# [EXCERPTED TEXT]
- Born: Sonya Lynn Depenbusch
- Other names: Sonya Britt-Lutter; Sonya Britt;
- Occupations: Financial planner; Family therapist; Professor;

Academic background
- Education: Kansas State University (BS), 2003, (MS), 2005; Texas Tech University (PhD), 2010;
- Thesis: Three Essays on Money Arguments Between Spouses (2010)
- Doctoral advisor: Sandra J. Huston; Dorothy B. Durband;

Academic work
- Discipline: Personal financial planning
- Website: sonyalutter.com

= Sonya Lutter =

American financial planner and academic

Sonya Lutter is an American financial planner, academic, author, and professor. She is the director of Financial Health and Wellness in the School of Financial Planning at the Texas Tech University College of Human Sciences.

== Education and early life ==
Lutter grew up in the rural town of Kingman, Kansas, where her grandparents were custom harvesters of wheat, whose worked involved seasonal long-term travel in the Midwestern United States. She said that her views on money were shaped by growing up in a very small agricultural town and an incident in which her sister stole money from her piggy bank. She graduated from Kingman High School in 2000.

While working as a summer camp counselor, Lutter said she befriended a deaf girl, which caused her to want to go to college to become a speech pathologist. She enrolled in college at Kansas State University (KSU) and declared speech pathology as her major. After job shadowing practitioners working in the field and taking some of the required science coursework, she withdrew from her classes and changed majors. She said she found financial planning because she liked numbers and education, and wanted to help people. She was awarded a Bachelor of Science degree in personal financial planning from KSU in 2003.

After graduating, she said that she wanted to understand financial conflicts in family and couple dynamics, so she enrolled in a graduate education at KSU researching marriage and family therapy. She was awarded a Master of Science in 2003.

# [EXTRACTED DATA]

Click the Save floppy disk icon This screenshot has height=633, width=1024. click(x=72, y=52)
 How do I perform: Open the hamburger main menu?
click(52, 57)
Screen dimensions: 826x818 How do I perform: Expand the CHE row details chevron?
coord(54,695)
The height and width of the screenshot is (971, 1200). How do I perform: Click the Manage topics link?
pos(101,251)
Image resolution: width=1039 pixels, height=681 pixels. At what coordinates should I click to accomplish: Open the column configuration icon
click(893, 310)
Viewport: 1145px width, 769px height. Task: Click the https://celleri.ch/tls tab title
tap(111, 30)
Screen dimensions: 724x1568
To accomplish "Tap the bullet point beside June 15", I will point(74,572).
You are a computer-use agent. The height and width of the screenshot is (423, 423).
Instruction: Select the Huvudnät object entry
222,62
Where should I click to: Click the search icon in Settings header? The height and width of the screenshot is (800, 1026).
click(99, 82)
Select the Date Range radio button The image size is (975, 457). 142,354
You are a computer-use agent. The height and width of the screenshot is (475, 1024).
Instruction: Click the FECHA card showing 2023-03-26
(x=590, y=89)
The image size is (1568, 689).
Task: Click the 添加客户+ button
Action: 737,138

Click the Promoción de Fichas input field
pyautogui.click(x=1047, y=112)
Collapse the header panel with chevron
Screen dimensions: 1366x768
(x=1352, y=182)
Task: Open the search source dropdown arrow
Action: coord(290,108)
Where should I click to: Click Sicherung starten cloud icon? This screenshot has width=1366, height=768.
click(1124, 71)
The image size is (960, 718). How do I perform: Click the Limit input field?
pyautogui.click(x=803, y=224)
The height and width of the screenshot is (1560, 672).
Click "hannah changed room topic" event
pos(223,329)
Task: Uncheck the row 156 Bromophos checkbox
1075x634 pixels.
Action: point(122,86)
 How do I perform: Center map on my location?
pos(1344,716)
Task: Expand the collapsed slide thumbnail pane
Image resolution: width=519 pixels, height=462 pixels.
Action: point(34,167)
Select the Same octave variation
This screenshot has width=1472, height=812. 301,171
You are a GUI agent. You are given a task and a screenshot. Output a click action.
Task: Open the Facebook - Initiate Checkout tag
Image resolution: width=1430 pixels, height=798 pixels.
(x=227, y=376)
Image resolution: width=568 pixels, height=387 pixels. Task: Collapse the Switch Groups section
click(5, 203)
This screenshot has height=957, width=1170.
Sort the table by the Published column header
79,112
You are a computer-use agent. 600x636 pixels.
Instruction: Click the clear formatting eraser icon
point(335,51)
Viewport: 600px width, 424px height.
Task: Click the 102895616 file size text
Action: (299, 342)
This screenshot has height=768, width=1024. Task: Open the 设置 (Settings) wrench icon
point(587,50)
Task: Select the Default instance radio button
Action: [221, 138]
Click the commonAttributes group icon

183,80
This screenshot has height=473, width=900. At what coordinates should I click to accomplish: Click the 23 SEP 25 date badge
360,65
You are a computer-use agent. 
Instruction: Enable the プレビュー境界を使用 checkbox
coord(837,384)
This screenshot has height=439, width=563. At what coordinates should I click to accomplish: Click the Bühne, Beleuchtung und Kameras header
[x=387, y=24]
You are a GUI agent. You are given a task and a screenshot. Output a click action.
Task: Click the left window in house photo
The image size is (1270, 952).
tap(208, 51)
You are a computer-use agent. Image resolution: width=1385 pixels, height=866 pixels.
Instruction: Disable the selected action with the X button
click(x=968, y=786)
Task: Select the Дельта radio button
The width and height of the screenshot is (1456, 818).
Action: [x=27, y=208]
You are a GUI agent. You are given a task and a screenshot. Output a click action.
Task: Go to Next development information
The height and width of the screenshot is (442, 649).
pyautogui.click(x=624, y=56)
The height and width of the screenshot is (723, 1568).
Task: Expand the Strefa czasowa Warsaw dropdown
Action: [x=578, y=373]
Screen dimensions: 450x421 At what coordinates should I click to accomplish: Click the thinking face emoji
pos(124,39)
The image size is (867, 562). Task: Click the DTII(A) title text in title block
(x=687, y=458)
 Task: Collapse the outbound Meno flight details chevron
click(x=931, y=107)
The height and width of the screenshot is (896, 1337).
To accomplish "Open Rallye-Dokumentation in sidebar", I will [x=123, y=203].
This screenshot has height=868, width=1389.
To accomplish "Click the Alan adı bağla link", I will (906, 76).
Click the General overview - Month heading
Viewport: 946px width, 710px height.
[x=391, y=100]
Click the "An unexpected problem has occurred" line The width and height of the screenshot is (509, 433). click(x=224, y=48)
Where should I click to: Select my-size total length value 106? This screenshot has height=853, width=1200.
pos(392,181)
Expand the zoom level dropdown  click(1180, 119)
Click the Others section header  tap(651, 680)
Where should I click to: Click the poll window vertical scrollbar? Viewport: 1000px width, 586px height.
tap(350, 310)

# [PROBLEM A]
From the article on Sonya Lutter, list every occupation named on its "Occupations" line.
# [PROBLEM B]
Reproduce word for word the section of the article on Sonya Lutter that begins with "Academic work" and ends with "School in 2000.".
# [PROBLEM C]
Answer these questions using the article on Sonya Lutter:
(i) In what town did she grow up?
(ii) What is the title of her thesis?
(iii) What major did she first declare at Kansas State University?

# [RESULT A]
Financial planner; Family therapist; Professor

# [RESULT B]
Academic work
- Discipline: Personal financial planning
- Website: sonyalutter.com

= Sonya Lutter =

American financial planner and academic

Sonya Lutter is an American financial planner, academic, author, and professor. She is the director of Financial Health and Wellness in the School of Financial Planning at the Texas Tech University College of Human Sciences.

== Education and early life ==
Lutter grew up in the rural town of Kingman, Kansas, where her grandparents were custom harvesters of wheat, whose worked involved seasonal long-term travel in the Midwestern United States. She said that her views on money were shaped by growing up in a very small agricultural town and an incident in which her sister stole money from her piggy bank. She graduated from Kingman High School in 2000.

# [RESULT C]
(i) Kingman, Kansas
(ii) Three Essays on Money Arguments Between Spouses
(iii) Speech pathology